- **DATA**
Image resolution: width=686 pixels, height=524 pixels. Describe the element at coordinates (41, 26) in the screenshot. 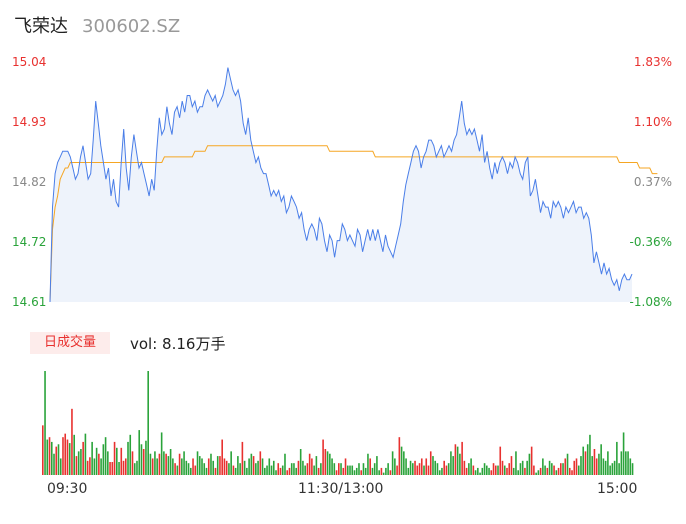

I see `stock-name: 飞荣达` at that location.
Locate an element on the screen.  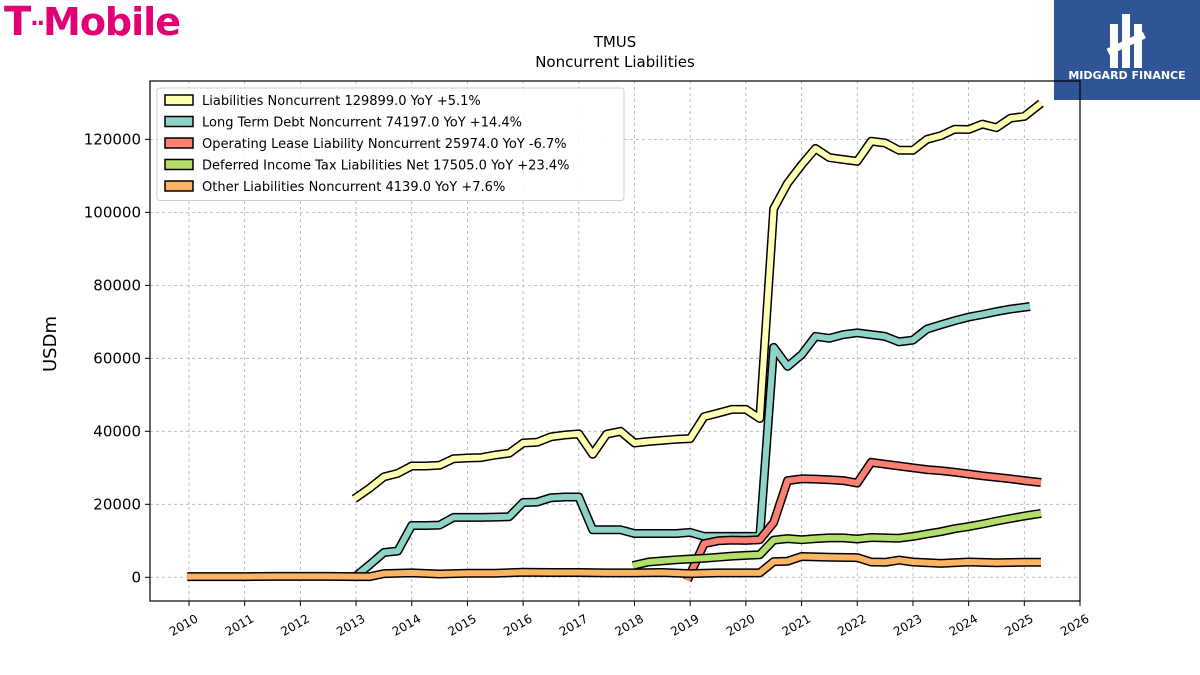
x-tick-label: 2015 is located at coordinates (462, 624).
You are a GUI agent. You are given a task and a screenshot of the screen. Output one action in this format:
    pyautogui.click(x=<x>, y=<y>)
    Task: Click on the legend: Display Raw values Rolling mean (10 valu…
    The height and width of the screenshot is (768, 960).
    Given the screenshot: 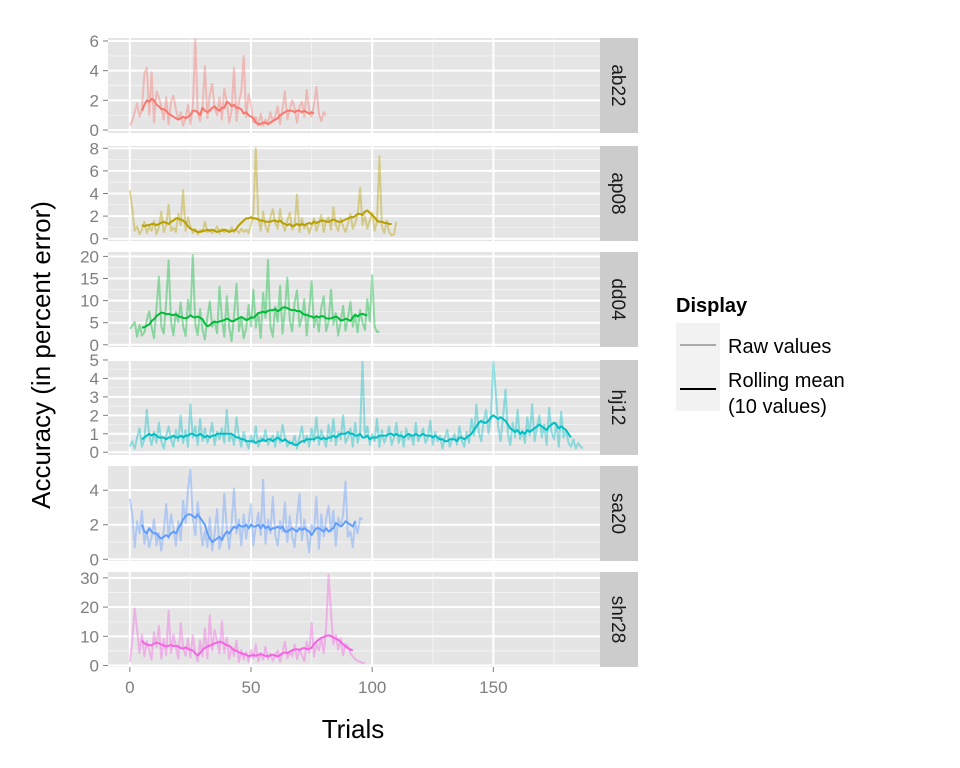 What is the action you would take?
    pyautogui.click(x=760, y=356)
    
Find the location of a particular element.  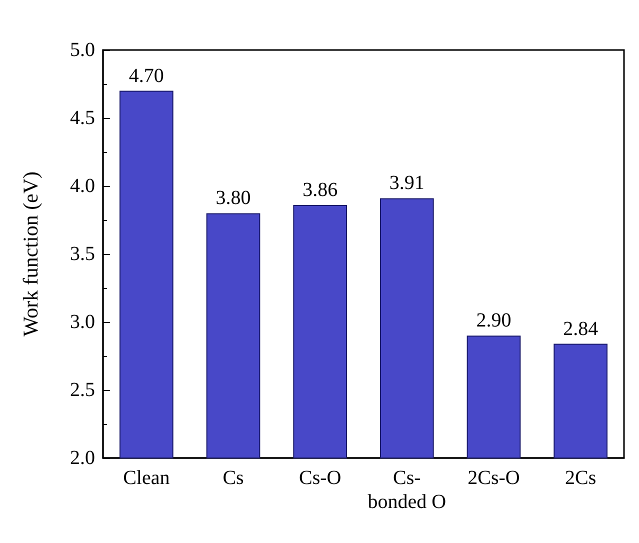

data-label: 2.84 is located at coordinates (580, 329).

- **TASK REQUIREMENTS**
Rewrite the material from its beginning through the line containing "x-tick-label: 2015 is", changing "screenshot" to "screen capture" and keeping everything else the same. Omit the pictures.

- **SOLUTION FOR THIS EXERCISE**
Image resolution: width=686 pixels, height=524 pixels. Describe the element at coordinates (41, 26) in the screen capture. 

I see `stock-name: 飞荣达` at that location.
Locate an element on the screen.  
x-tick-label: 2015 is located at coordinates (462, 624).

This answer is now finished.